Loss like that falls under basic atrophy and can be gotten back pretty easily. It’s not like muscle loss from trauma or disease.
Getting some carbs doesn’t mean you are effectively storing a lot of glycogen in the muscles. The liver can store glycogen as well. What exactly does “feeling depleted” even feel like?
Did you lose a lot of strength? If you didn’t, what makes you think you lost muscle? If you have lost a ton strength, then of course there’s no question you lost muscle so why ask?
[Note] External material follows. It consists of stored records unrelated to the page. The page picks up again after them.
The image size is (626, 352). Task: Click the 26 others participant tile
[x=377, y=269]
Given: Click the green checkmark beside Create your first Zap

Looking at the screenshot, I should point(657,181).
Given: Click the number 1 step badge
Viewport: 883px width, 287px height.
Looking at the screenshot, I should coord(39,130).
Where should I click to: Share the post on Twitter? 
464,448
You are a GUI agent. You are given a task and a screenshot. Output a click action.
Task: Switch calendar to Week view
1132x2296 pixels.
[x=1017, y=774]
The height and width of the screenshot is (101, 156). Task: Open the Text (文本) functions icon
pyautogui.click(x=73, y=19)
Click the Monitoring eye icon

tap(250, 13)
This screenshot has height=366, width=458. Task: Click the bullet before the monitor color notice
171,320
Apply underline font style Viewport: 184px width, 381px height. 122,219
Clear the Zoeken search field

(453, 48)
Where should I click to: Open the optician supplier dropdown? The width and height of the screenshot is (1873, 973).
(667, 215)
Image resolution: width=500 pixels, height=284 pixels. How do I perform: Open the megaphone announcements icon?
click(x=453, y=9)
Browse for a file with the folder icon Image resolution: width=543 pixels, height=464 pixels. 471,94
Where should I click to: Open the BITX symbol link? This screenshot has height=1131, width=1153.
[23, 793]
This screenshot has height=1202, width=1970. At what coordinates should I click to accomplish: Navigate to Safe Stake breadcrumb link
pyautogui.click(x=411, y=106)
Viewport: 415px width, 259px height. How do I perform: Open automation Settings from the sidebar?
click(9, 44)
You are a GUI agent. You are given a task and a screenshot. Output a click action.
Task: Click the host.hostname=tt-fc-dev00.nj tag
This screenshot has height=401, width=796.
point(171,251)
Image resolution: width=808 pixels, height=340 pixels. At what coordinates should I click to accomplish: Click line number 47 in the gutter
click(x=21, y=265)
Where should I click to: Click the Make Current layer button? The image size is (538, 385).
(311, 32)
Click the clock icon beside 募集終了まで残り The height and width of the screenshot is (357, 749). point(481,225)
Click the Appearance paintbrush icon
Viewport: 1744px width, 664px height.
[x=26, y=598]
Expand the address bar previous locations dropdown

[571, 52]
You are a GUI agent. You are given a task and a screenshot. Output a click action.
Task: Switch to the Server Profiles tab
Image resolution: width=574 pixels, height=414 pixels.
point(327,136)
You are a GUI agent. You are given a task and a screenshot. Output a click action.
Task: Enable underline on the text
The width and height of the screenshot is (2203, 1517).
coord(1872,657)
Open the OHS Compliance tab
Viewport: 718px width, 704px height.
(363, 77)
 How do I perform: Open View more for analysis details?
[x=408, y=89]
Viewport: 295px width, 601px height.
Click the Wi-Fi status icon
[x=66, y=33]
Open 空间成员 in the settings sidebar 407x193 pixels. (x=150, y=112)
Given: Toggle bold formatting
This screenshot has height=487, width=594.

I have gone through some similar things because I get flattened out pretty bad preparing more martial arts tournaments in late spring and late fall. And I have to watch my weight at those times so I can’t just load up carbs and lift harder. Pretty everything gets focused on conditioning and technique. But in offseasons I have no trouble gaining weight back and visibly improving body composition. I firmly believe its mostly fluctuating glycogen stores in the muscle.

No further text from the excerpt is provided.